Stworzyliśmy z Wisłą dobre widowisko na KartofelPlatz przy ulicy Łazienkowskiej, bo tak to boisko trzeba określić. Było bardzo, bardzo złe. W wielu momentach przeszkadzało nam, przeszkadzało Wiśle Płock – mówił trener Legii Czesław Michniewicz po spotkaniu z Wisłą Płock.

Robert Podoliński dla Interii: Mam nadzieję, że w Legii jest jakaś filozofia klubu. Wideo/Zbigniew Czyż/TV Interia

- Niemniej strzeliliśmy pięć bramek. Do 40 minuty wydawało się, że wszystko jest pod kontrolą, na pięć minut zgasło nam światło i zrobiło się 3-2. W przerwie meczu zrobiliśmy zmianę. Wprowadziliśmy Szabanowa, którego chcieliśmy włączyć do gry w przyszłym tygodniu. Taka była potrzeba chwili. Wisła nie stworzyła sobie już sytuacji, my stworzyliśmy kilka dobrych akcji, strzeliliśmy kolejne bramki - oceniał spotkanie trener mistrzów Polski.

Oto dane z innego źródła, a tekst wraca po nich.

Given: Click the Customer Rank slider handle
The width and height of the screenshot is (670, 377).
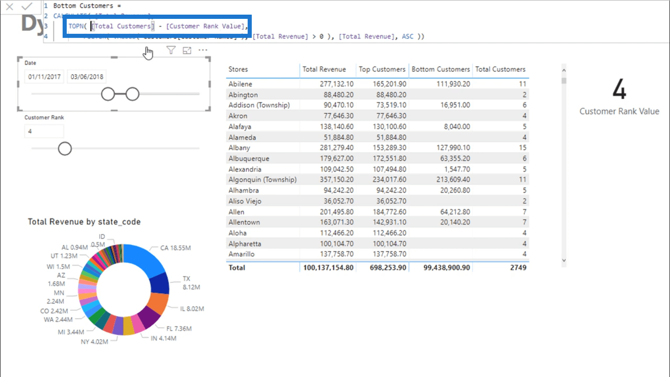Looking at the screenshot, I should pos(65,149).
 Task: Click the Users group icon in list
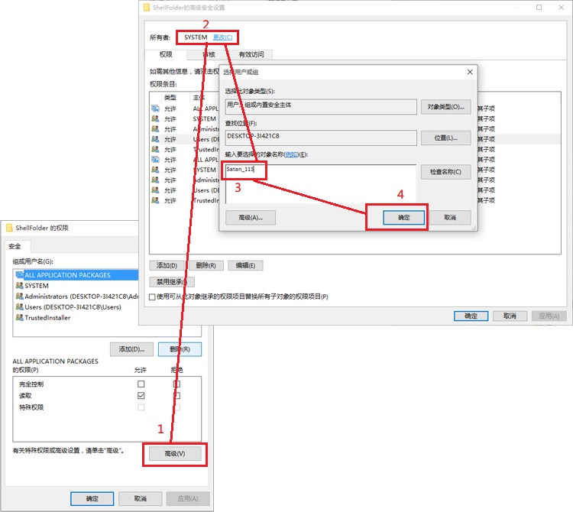click(18, 307)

- Przez 85 minut byliśmy zespołem który dominował. Wisła grała na naszych zasadach i to na pewno cieszy, martwi, że przez pięć minut doprowadziliśmy do sytuacji, że zrobił się nerwowy mecz. Wyciągniemy dużo wniosków z tego spotkania - komentował Michniewicz dramatyczną końcówkę pierwszej połowy, w której Legia straciła dwa gole. - Nie wiem co się stało. Ciężko powiedzieć. Wydawało się, że nic złego się nie może przytrafić. Wiem, że stało się źle i tak dalej być nie może - dodał.

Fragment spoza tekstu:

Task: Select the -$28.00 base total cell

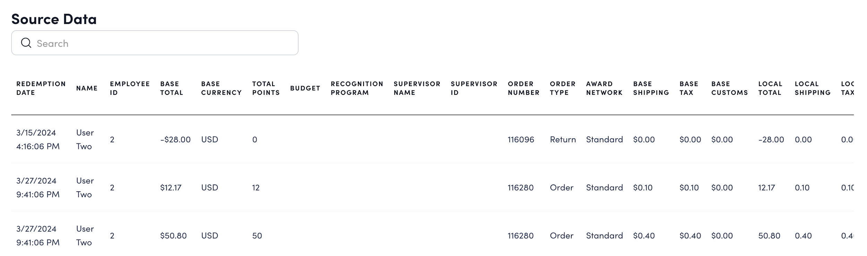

- Ocena debiutu Szabanowa? Znam piłkarza, obserwowałem wiele jego spotkań w internecie, na meczach ściągniętych z programów, które mamy do dyspozycji. Niczym mnie nie zaskoczył - na plus, na minus. Cieszę się, że pokazał stabilność, to, co prezentował w meczach, które oglądałem. Pokazał dobrą grę, dawał spokój, dobre wprowadzenie. W nowych ustawieniu, w którym gramy od kilku spotkań, bardzo istotne jest, że po lewej stronie - w trójce stoperów - grał zawodnik lewonożny. Nie chcieliśmy wstawiać go do składu prosto z lotniska. Chcieliśmy, żeby się troszkę wdrożył, poznał zawodników, żeby dać mu nieco czasu na poznanie naszych zasad. Ale sytuacja - w meczu - zmieniła się przez 5 minut tak diametralnie, że uznaliśmy, że jest taka konieczność. To dobry piłkarz, cieszę się, że jest z nami - mówił o debiutującym w Legii, wypożyczonym z Dynama Kijów, Artiemie Szabanowie.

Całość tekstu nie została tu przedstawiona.